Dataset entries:
•••••

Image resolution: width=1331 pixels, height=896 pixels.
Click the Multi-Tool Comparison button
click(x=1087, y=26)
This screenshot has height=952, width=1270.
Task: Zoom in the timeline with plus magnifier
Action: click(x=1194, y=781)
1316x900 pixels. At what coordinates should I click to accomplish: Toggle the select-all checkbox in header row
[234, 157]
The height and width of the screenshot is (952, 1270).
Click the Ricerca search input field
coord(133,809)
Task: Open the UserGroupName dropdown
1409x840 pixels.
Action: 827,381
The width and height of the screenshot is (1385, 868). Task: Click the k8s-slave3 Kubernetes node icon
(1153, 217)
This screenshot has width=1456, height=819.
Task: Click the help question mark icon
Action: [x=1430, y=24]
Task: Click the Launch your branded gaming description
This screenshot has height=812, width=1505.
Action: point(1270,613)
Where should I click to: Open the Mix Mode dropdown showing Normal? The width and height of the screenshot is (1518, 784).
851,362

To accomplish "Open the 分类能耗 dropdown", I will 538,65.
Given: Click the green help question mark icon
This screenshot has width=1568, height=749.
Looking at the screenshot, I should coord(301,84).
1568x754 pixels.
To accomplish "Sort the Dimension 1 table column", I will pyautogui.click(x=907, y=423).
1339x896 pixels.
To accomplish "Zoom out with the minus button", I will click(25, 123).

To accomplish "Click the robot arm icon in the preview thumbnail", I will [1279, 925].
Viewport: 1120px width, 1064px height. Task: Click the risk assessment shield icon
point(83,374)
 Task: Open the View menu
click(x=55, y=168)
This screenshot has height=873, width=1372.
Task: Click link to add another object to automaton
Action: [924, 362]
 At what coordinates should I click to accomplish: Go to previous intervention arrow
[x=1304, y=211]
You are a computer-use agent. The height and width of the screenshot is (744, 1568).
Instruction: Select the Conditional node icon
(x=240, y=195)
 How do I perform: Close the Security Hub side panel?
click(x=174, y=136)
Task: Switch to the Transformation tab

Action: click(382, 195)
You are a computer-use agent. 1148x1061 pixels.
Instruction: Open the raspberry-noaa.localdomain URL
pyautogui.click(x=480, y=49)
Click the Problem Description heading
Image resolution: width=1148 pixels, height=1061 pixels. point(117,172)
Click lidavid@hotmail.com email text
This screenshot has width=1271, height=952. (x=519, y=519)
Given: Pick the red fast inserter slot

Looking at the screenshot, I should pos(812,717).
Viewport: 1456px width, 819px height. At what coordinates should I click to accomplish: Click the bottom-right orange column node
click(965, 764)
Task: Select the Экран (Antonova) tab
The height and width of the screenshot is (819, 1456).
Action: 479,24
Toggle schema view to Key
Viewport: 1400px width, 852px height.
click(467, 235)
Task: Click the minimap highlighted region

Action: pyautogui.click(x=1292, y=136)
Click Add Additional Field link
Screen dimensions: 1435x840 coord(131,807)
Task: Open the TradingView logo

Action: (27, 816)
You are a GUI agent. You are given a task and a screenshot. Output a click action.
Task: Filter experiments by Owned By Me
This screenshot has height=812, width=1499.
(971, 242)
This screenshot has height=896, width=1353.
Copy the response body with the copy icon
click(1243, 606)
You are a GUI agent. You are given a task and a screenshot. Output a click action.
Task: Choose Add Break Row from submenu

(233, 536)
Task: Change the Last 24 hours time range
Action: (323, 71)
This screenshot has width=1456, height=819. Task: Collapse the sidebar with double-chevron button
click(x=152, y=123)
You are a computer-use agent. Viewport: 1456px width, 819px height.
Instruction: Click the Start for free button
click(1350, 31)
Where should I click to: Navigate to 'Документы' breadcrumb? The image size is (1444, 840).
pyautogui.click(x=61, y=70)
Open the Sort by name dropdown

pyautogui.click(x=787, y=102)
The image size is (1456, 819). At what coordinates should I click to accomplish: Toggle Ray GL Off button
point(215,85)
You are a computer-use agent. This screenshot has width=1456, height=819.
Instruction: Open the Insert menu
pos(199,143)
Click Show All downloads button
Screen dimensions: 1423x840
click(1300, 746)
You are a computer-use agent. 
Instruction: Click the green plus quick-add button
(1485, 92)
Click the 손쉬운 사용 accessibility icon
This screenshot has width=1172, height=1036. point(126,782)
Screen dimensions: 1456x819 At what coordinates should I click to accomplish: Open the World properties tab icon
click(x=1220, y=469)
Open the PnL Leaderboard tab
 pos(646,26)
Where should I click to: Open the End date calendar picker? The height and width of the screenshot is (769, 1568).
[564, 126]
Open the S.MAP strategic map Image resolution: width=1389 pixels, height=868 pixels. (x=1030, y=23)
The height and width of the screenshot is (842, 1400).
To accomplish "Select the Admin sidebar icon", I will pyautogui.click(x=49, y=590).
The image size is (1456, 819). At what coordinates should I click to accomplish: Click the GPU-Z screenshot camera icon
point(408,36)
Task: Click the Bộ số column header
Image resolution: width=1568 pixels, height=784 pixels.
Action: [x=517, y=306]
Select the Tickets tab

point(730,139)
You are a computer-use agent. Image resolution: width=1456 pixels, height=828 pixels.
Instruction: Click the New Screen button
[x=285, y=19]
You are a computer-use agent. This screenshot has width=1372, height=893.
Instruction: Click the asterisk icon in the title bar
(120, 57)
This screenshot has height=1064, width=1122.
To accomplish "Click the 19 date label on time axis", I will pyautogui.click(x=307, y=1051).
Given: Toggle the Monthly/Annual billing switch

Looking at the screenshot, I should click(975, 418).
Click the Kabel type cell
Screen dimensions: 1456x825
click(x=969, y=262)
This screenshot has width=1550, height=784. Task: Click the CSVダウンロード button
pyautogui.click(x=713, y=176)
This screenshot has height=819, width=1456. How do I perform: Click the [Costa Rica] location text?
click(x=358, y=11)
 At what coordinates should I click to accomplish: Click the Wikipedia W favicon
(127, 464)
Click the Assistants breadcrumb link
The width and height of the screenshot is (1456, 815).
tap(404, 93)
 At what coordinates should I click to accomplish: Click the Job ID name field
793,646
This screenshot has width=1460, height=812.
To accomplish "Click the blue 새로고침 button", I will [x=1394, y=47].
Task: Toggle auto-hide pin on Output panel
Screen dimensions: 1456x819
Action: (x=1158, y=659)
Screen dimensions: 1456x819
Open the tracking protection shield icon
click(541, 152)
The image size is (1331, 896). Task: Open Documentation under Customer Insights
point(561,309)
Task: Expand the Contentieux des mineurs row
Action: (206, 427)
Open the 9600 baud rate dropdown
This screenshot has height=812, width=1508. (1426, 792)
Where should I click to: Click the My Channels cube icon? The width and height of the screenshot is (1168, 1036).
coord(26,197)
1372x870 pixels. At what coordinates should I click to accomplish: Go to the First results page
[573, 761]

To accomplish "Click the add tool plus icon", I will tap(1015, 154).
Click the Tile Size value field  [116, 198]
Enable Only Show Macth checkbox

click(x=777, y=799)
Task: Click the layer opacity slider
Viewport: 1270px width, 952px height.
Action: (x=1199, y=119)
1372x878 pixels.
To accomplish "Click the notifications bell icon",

•••••

→ Action item
Through the last line of the entries above, beginning at the line containing "Where should I click to: Click", transcribe each line exactly, both ends included and nothing more.

→ Output for this task
Where should I click to: Click the My Channels cube icon? The width and height of the screenshot is (1168, 1036).
coord(26,197)
1372x870 pixels. At what coordinates should I click to accomplish: Go to the First results page
[573, 761]

To accomplish "Click the add tool plus icon", I will tap(1015, 154).
Click the Tile Size value field  [116, 198]
Enable Only Show Macth checkbox

click(x=777, y=799)
Task: Click the layer opacity slider
Viewport: 1270px width, 952px height.
Action: (x=1199, y=119)
1372x878 pixels.
To accomplish "Click the notifications bell icon",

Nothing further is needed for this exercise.